The following syntax is used to specify user-defined character class within patterns:
- [
- Opens character class definition.
- Each opened character class definition requires a closing ] bracket as described below.
- Everything until such ] closing bracket is considered part of the character class definition and must comply with character class definition syntax as described in this section.
- Note that syntax for entering character classes differs substantially from pattern syntax. For example, a dot . has no special meaning inside character class definition, while within a pattern it matches almost anything.
- ]
- Closes character class definition.
- Note: If a ] bracket appears after the opening [ bracket of a new character class definition, it is considered an ordinary ] character.
- Pattern []] is equivalent to [\]] and can be used to match a single ]. Pattern [^]] is equivalent to [^\]] and can be used to match any single character but ].
- Note that [] and [^] are both invalid patterns. They are both considered containing unclosed character class definition.
- Note: If a ] bracket appears after the opening [ bracket of a new character class definition, it is considered an ordinary ] character.
- [^ ... ]
- Negates the whole character class definition.
- The ^ must appear right after the opening [ bracket to be recognized.
- Negated character class matches all characters not mentioned in that character class definition, except for newline.
- Example: Pattern [^abc] matches any character except letter a, b, c and newline.
- Newline is never part of any negated character class, mostly for user convenience.
- Syntax inside character class definitions
- a, b, c, ..., z
- 0, 1, 2, ..., 9
- Ordinary alpha-numeric letters have no special meaning inside character class definition, they always stand for themselves.
- Example: Pattern [abc] matches one character, which can be either letter a, b or c.
- Example: Pattern [abc]* adds repetitive quantifier * to the class [abc], thus matches whole sequence of characters, which can consist of any combination of letters a, b and c.
- A-Z
- Range of multiple characters from A to Z, where the A and Z can be any two characters from the ASCII table.
- Non-ASCII characters can also be used, however, the results might be somewhat unexpected, especially in Unicode versions.
- Example: Pattern [a-c] matches one character, which can be either letter a, b or c.
- Example: Pattern [a-z] matches one character, which can be any US-ASCII letter a...z.
- Example: Pattern [a-z]+ matches any word consisting of US-ASCII letters a...z.
- The dash must be used between two actual characters to be recognized as a valid range. Otherwise it is considered an ordinary dash - character.
- If used right after the opening [ bracket, it is considered an ordinary dash - character.
- Example: Pattern [-a] matches either letter a or dash -.
- If used right before the closing ] bracket, it is considered an ordinary dash - character.
- Example: Pattern [a-] matches either letter a or dash -.

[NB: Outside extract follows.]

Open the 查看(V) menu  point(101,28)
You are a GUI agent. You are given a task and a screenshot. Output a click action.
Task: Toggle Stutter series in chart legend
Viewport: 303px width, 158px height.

- If chained, i.e. using two dashes around one character, the second dash is considered an ordinary dash - character.
- Example: Pattern [a-c-z] matches either letter a, b, c, or z or dash -.
- Example: Pattern [a-c-z] is equivalent to [a-cz-]. It may be considered bad practice to chain dashes like this.
- Using a reversed character range, i.e. pattern [z-a], is allowed in TED Notepad, but not recommended. It is considered bad practice.
- If used right after the opening [ bracket, it is considered an ordinary dash - character.
- \s
- All
white-space
characters.- Example: Pattern [\s_]+ matches any sequence of
white-spaces
and underscores.
- Example: Pattern [\s_]+ matches any sequence of
- \S
- All
non-white-space
characters.- Newline is part of neither \s nor \S. Otherwise, \S is a complement of \s.
- Example: Pattern [\s\S] matches any character except for newline.
- Newline is part of neither \s nor \S. Otherwise, \S is a complement of \s.
- \t
- Adds a horizontal tab character (TAB) to the class.
- \f
- Adds a form feed character (FF) to the class.
- \a
- Adds a bell character (BEL) to the class.
- \v
- Adds a vertical tab (VT) to the class.
- \e
- Adds an escape character (ESC) to the class.
- \b
- Adds a backspace character (BS) to the class.
- \0
- Adds a null character (NUL) to the class.
- \n
- Adds a line feed character (NL) to the class.
- \r
- Adds a carriage return character (CR) to the class.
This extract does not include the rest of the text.